After locating "Hide 平面.003 using" in the listing below, copy that line and each one after it exactly, ending with the line that has "NVM for Windows".

##### Input data #####

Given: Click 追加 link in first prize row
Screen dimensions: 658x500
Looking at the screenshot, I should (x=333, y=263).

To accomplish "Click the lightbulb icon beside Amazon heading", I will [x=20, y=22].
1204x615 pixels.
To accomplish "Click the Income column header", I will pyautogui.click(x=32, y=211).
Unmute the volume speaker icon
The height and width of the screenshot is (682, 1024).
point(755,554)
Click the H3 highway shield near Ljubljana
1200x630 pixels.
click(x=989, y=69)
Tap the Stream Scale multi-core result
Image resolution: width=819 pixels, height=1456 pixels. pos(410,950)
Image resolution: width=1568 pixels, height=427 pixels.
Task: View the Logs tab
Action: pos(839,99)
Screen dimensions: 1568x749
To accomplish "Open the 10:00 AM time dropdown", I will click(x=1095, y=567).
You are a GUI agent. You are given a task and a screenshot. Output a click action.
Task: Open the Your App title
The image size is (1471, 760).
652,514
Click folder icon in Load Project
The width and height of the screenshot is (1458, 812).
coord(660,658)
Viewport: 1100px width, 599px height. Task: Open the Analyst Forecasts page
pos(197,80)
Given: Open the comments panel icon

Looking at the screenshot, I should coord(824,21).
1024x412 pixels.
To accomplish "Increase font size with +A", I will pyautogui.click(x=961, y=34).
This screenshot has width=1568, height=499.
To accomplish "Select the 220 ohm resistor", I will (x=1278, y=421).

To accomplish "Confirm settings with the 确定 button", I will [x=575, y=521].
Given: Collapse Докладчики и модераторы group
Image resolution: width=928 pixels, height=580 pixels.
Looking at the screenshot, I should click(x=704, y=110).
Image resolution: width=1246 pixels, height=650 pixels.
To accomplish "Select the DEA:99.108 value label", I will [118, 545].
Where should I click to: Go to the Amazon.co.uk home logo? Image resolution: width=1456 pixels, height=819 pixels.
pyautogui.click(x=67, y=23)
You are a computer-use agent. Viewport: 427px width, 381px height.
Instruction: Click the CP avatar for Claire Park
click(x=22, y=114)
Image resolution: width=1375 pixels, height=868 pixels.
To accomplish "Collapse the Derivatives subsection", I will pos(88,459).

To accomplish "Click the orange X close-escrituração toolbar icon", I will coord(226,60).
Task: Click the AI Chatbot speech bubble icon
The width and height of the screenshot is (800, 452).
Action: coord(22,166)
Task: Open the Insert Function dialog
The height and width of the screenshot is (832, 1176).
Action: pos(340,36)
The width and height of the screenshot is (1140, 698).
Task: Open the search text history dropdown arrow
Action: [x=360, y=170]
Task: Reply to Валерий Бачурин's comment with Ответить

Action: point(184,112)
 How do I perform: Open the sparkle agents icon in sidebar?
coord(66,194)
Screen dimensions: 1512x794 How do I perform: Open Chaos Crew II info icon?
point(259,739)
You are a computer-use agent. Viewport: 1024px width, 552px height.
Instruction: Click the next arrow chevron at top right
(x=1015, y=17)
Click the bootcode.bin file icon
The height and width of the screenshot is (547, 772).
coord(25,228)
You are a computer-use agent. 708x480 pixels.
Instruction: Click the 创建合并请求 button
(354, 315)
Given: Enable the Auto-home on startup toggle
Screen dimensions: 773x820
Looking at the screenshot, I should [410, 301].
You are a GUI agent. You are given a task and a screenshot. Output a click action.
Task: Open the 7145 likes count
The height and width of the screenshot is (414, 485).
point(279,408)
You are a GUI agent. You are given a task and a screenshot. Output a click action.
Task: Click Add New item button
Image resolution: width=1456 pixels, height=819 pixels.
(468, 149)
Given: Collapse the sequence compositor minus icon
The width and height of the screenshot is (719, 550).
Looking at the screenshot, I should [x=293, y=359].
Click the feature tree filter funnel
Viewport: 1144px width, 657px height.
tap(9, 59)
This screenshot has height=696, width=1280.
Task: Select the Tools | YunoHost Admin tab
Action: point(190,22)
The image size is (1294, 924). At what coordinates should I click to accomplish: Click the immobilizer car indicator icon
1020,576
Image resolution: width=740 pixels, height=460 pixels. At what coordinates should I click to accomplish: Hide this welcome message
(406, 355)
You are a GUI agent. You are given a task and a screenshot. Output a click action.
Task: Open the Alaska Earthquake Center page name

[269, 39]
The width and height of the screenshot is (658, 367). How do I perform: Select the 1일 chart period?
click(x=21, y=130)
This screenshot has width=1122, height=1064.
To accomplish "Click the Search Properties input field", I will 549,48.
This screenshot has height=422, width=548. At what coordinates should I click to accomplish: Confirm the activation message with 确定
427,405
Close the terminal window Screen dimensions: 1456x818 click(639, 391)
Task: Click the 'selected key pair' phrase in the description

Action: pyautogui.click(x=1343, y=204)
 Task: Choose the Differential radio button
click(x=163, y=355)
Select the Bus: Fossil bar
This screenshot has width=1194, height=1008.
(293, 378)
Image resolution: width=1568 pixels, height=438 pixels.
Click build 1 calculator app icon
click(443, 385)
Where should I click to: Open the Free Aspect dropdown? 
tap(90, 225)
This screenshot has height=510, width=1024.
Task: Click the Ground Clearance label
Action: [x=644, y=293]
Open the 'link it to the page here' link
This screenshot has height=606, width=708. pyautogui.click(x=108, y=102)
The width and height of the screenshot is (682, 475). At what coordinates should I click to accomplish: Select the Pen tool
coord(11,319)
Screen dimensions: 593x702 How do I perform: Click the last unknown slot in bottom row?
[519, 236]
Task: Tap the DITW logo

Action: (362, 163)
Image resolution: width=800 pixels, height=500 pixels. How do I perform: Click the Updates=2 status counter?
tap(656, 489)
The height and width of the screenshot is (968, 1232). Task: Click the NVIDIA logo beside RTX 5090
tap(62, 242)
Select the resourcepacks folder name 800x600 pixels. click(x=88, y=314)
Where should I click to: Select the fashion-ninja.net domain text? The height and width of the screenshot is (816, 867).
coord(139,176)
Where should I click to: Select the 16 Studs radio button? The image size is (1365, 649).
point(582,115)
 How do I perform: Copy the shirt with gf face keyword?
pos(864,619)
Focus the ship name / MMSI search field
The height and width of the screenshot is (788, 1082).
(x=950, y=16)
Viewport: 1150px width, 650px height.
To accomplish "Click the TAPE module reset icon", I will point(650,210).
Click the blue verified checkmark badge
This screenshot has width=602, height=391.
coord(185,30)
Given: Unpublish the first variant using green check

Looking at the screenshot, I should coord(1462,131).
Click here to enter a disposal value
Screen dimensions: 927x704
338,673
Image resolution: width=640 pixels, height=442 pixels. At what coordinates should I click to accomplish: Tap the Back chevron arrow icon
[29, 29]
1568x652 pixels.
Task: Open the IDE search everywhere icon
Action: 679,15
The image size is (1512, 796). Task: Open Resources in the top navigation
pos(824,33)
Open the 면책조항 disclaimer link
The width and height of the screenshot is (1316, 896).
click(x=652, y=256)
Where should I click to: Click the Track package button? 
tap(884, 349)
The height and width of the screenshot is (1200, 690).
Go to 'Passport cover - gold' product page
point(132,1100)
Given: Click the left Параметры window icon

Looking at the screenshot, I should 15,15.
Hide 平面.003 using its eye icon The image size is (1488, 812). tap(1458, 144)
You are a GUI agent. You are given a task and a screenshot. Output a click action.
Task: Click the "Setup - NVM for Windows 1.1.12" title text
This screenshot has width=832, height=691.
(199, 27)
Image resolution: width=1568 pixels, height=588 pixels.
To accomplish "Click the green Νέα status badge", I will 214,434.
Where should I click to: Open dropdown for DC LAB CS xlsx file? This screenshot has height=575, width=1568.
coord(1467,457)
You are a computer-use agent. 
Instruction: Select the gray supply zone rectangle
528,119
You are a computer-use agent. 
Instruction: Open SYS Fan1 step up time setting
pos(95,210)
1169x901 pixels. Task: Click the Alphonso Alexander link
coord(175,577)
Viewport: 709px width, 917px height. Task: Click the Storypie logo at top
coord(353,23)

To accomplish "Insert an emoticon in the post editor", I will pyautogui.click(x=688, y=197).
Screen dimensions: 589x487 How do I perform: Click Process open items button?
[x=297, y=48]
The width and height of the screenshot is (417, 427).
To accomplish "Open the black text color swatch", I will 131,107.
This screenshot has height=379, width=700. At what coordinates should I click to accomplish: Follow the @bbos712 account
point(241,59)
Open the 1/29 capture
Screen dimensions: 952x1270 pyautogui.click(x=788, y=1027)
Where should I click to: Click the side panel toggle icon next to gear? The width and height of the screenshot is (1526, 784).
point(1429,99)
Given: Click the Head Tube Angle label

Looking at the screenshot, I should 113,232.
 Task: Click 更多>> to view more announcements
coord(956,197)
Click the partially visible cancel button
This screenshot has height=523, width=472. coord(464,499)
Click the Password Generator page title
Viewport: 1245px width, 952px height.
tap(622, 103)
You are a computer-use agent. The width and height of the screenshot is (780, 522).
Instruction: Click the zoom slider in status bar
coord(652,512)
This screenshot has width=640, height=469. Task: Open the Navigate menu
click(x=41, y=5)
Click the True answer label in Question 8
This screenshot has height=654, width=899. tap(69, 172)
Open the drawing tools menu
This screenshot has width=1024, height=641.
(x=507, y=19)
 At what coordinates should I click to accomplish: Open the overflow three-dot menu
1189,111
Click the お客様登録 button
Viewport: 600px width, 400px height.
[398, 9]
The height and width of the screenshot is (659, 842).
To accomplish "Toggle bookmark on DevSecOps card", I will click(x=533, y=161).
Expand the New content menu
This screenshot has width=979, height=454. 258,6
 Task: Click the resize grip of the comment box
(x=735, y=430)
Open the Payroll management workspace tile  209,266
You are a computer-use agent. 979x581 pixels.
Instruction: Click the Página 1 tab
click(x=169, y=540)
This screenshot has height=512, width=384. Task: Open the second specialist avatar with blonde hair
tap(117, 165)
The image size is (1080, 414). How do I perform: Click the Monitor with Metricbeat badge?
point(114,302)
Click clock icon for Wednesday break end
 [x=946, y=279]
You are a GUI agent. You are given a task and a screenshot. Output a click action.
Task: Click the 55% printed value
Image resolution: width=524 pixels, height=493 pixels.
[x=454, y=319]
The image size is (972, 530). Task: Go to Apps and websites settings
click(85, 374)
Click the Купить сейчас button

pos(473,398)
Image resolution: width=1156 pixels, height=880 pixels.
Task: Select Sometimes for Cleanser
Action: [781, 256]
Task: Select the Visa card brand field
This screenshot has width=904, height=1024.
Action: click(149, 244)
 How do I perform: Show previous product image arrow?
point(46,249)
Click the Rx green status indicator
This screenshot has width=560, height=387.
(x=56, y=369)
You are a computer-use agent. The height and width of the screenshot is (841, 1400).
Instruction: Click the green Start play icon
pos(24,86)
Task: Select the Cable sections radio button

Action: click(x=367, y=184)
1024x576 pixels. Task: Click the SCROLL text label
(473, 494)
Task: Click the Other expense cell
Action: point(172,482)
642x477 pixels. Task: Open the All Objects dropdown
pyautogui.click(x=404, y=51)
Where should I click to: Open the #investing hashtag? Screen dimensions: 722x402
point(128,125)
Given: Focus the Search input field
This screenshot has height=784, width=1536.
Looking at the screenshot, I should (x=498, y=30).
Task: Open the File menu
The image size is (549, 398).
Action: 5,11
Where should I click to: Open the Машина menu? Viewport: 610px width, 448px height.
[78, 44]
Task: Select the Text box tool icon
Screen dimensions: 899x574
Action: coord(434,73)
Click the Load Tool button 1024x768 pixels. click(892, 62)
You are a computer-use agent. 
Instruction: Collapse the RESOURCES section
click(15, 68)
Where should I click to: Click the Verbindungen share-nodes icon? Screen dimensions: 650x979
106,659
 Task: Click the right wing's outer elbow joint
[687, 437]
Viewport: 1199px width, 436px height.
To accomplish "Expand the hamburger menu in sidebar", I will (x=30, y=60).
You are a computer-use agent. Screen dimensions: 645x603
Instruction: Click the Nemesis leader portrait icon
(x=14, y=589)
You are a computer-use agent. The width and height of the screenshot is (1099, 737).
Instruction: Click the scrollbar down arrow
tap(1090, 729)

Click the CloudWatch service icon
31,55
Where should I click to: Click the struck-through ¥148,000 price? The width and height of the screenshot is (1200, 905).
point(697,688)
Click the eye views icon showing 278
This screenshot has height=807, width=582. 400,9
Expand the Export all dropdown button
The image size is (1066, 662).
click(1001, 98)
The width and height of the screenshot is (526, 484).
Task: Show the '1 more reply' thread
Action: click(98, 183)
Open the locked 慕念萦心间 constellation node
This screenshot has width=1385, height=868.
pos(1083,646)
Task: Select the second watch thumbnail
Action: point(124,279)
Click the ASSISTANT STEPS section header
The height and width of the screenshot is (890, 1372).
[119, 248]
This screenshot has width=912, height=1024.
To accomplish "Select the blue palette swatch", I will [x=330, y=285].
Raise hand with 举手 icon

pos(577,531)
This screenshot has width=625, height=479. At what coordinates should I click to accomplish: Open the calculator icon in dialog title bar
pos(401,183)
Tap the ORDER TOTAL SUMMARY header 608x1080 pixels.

#####

Written response:
Hide 平面.003 using its eye icon The image size is (1488, 812). tap(1458, 144)
You are a GUI agent. You are given a task and a screenshot. Output a click action.
Task: Click the "Setup - NVM for Windows 1.1.12" title text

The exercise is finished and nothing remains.